Echo the lines exactly, beginning at the line that contains "Task: Sort the Savings column in Cost savings" and stopping after the line that contains "Action: pyautogui.click(x=515, y=575)".

Materials provided:
################

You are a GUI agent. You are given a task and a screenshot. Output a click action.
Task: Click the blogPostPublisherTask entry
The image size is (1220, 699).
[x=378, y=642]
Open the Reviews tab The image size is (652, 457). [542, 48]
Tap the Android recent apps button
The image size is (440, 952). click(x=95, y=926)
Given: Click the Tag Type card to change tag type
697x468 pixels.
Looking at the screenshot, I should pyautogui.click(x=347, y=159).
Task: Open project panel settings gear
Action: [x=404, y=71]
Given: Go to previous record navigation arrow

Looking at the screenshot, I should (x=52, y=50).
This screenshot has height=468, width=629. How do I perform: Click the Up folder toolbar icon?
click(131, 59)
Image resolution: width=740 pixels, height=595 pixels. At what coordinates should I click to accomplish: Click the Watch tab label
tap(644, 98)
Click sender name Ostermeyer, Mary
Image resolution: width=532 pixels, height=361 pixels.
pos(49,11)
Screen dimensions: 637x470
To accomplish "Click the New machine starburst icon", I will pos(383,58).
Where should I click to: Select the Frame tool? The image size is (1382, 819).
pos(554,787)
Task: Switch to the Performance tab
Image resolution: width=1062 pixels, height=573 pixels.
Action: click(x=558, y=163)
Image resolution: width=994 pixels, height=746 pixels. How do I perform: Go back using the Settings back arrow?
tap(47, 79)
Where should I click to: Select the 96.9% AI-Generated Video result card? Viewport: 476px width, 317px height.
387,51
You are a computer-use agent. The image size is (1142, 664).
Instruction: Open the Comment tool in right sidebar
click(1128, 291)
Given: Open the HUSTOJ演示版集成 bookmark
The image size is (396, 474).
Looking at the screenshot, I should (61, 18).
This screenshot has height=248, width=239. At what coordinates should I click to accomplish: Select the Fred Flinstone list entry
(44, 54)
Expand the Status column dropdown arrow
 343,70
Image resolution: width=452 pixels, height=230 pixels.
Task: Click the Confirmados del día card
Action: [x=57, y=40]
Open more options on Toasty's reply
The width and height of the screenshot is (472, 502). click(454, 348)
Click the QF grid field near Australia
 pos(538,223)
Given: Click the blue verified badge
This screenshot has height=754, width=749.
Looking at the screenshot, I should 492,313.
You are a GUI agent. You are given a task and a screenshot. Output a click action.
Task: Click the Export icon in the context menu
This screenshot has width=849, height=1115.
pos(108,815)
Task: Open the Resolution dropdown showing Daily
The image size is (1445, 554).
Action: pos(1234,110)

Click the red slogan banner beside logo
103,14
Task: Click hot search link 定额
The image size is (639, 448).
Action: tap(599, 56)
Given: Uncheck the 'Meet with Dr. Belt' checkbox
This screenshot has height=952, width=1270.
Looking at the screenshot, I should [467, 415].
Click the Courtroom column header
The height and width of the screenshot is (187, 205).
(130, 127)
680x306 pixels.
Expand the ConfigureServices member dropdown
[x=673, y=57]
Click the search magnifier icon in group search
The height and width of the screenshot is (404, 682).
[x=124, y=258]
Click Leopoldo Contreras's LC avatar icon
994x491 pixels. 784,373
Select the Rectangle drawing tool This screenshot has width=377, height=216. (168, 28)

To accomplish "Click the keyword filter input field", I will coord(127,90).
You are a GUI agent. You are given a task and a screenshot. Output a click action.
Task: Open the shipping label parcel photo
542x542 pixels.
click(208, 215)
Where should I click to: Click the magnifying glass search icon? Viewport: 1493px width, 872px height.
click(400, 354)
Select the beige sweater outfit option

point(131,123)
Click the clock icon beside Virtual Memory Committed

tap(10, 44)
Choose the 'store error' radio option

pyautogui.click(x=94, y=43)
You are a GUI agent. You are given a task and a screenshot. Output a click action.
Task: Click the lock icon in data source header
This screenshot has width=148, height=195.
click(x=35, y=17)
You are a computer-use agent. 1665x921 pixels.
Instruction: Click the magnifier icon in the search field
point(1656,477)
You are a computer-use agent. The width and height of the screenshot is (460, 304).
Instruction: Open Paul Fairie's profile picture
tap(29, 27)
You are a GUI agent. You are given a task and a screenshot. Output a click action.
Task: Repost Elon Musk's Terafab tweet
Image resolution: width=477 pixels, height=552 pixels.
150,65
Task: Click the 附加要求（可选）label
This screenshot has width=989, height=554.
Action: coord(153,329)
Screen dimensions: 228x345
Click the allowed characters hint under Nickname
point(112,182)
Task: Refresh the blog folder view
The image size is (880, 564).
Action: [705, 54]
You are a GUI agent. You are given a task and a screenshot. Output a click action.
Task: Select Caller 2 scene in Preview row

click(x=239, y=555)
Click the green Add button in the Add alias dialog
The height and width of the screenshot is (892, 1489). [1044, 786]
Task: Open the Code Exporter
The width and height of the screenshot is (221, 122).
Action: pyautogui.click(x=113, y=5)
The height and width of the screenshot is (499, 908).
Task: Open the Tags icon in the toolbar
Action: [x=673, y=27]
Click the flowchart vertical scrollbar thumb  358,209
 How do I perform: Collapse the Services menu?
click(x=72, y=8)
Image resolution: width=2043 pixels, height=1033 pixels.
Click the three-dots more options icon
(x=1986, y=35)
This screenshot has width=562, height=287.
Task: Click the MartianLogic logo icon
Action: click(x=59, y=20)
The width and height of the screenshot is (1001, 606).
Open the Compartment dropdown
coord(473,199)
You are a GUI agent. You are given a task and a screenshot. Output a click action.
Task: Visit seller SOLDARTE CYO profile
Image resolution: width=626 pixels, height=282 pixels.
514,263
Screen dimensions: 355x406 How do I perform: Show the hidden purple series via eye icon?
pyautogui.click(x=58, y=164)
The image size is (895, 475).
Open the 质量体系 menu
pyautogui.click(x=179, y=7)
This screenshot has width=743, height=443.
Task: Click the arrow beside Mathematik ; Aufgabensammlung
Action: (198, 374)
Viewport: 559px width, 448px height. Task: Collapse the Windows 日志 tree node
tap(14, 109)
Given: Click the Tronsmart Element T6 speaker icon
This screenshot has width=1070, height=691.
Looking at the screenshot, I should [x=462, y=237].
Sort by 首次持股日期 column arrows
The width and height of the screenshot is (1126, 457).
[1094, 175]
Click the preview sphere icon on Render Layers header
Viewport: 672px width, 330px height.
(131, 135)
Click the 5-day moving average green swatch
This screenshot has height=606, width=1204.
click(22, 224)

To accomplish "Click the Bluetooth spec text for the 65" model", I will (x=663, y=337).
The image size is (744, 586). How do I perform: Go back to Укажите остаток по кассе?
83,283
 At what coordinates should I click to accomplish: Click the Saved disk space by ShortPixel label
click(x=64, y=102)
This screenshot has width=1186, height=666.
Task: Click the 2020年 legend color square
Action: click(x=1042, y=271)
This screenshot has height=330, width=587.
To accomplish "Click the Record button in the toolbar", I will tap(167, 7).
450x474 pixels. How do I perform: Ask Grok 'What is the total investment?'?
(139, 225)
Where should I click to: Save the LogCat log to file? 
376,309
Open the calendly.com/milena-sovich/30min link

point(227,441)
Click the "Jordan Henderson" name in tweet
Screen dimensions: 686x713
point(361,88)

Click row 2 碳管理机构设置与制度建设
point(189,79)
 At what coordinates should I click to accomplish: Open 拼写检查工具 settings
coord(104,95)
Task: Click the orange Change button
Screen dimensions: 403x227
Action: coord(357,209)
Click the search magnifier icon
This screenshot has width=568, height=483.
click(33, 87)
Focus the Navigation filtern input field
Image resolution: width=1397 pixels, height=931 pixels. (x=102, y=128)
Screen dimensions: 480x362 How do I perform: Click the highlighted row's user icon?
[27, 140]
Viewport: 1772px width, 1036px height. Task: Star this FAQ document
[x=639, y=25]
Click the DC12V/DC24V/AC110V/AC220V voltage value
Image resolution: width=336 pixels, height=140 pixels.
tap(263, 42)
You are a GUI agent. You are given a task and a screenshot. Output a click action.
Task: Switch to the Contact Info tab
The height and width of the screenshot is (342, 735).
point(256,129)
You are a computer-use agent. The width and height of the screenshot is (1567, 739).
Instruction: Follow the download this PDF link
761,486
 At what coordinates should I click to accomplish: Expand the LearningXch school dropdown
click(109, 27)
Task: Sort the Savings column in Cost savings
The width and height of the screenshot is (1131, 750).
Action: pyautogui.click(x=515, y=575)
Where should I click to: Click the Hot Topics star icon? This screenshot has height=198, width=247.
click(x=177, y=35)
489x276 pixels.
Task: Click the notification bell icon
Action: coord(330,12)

################

Answer to this task:
Task: Sort the Savings column in Cost savings
The width and height of the screenshot is (1131, 750).
Action: pyautogui.click(x=515, y=575)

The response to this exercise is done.